As an ally to marginalized groups it is your responsibility to unpack and submerge yourself into the social inequalities most people stay away from sheerly because it makes them uncomfortable. Why? Because people of privilege don’t want to know what their ancestors have done or the ways they benefit from the system. It makes them uncomfortable to be put in their place, to be told to be quiet, sit down, listen. Why? Maybe because they haven’t heard it before; maybe that’s part of the problem.
One day I hit a wall. I realized that no matter how many books I read, conversations I listen to or protests I go to; I will never understand.
I don’t buy this whole ‘embodiment’ bullshit that suggests that people of privilege can successfully empathize with marginalized people.
It’s a crock of shit and any philosophy or psychology student who says otherwise is probably a white, cis, hetero, male idiot. You can read all the books in the world, gain all the knowledge in the world on a certain social issue; but unless you are personally impacted by it; you will never, ever understand it.
I will never know what it feels like to have someone assume my gender or stop me on the street because I’m black. I will never know what it feels like to be followed when shopping, beaten because I’m openly gay or have my hijab ripped off my head. I will never understand what it’s like to be asked invasive questions because my body is different, or have my ancestors murdered and forgotten by settlers.

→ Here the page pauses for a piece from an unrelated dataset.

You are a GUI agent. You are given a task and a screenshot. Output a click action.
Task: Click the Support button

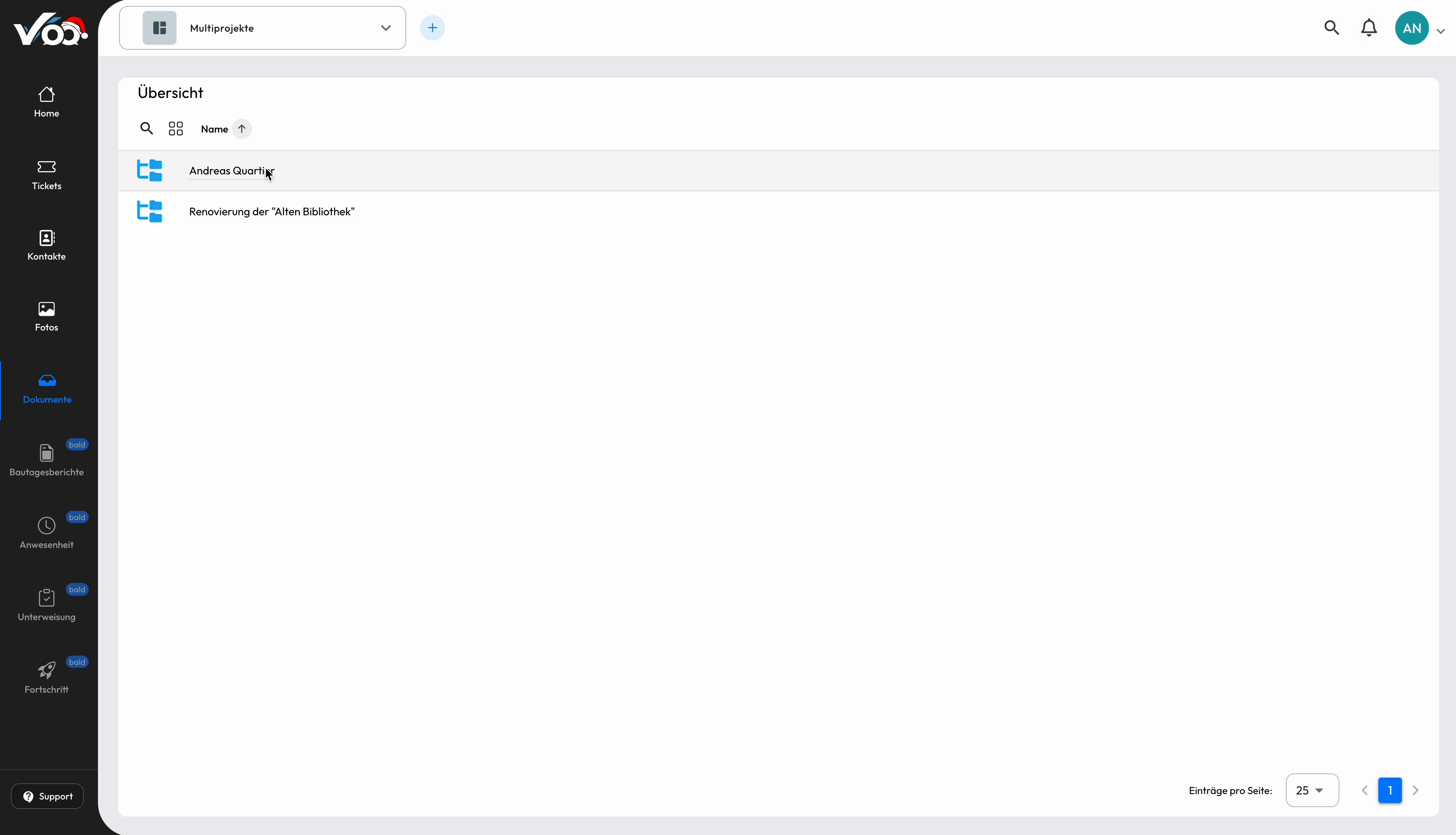48,796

I will never know because I’m not a person of color. Because I am not a trans-person. Because I do not belong to a religion that has been demonized by western culture.
Because I have privilege.
Yes, I am a woman. And as a woman, I do face some risk. I fear walking the streets alone at night, I fear being seen as inferior in a job interview. I feel pressured to adhere to standards of femininity and beauty, and even feel outcasted sometimes for having mental health concerns.

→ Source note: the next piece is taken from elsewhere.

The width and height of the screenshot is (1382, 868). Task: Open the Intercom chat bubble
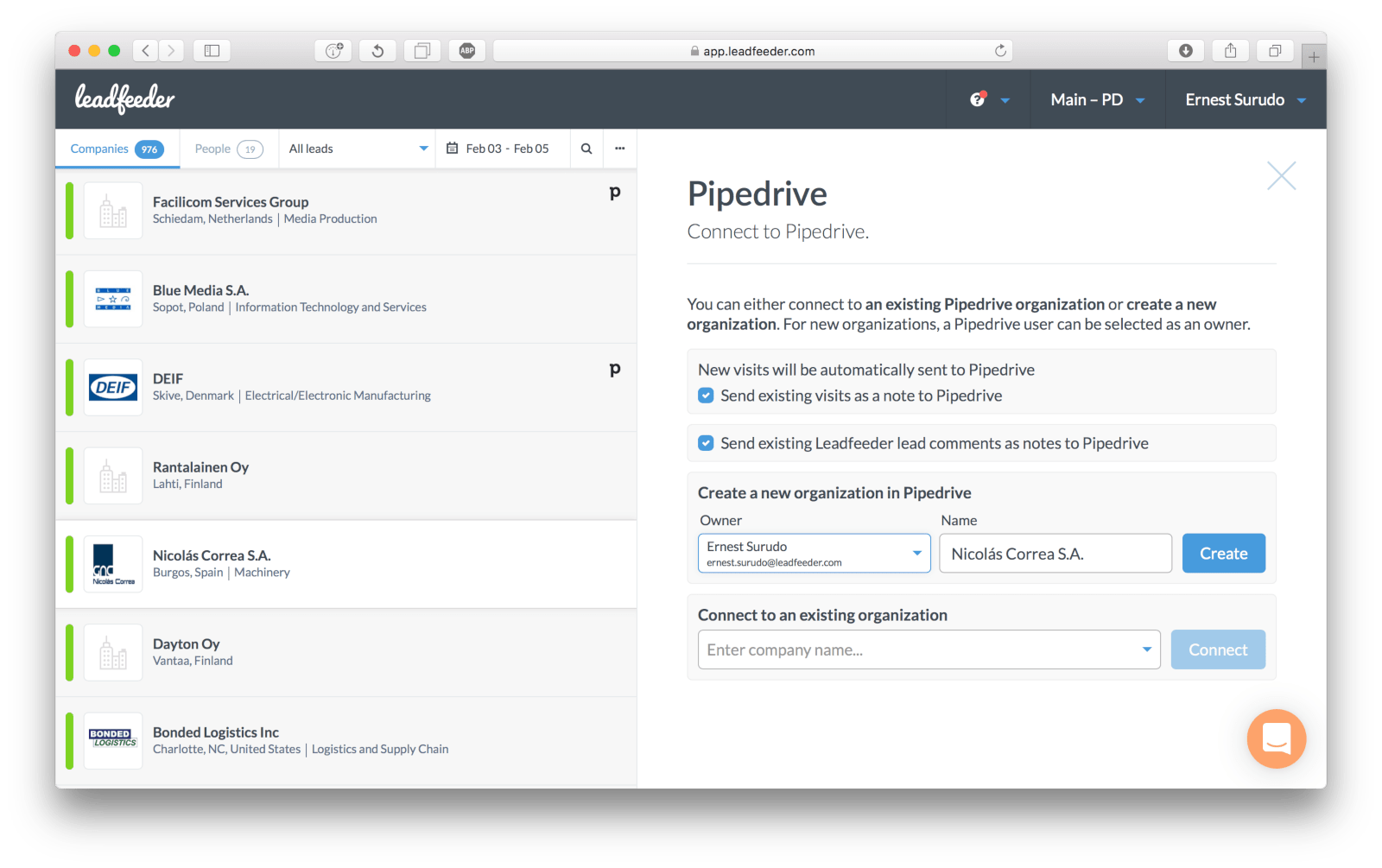tap(1276, 738)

However, it is imperative to look at yourself holistically. People of color are targeted more than white people on the street. I will most likely get the job over a racialized person, and the standards of femininity I feel pressured to abide by, are by no coincidence, white standards of beauty. While I may be oppressed in some ways, my whiteness relieves my risk significantly.
“No one is saying your life can’t be hard if you’re white, but it’s not hard because you’re white.”
I’m still learning what it means to be a good ally. I’m still learning when to step in and support, and when to step back and avoid risking disempowerment. I am still learning how to mobilize my privilege. I am still learning how to help without taking up too much space, space that does not belong to me. We are all at different stages at our learning process; but what is important is that we are open to learning, unlearning, and deconstructing socio-cultural norms.
Our defaults are always positions of privilege, and there are few spaces where those experiencing oppression have a voice.
It is my job to help facilitate those platforms, it is my job to help those strong and resilient voices be heard. It is not my job to silence or speak over. It is my job to be quiet and to listen.
It is my job to walk beside you. It is my job to stand in front of you when the front line of police come charging. It is not my job to be political when it is convenient and fade away when it isn’t. It is my job to stand in solidarity with people experiencing oppression that I don’t experience. It is not my job to stand with one group and omit the other. It is my job to be intersectional. It is my job to help advocate. It is my job to help with outreach. It is my job to be a helping hand; not a controlling body.
As an ally it is your job to take direction; not control.
You have to be an ally, because if you’re not outraged; you’re not paying attention.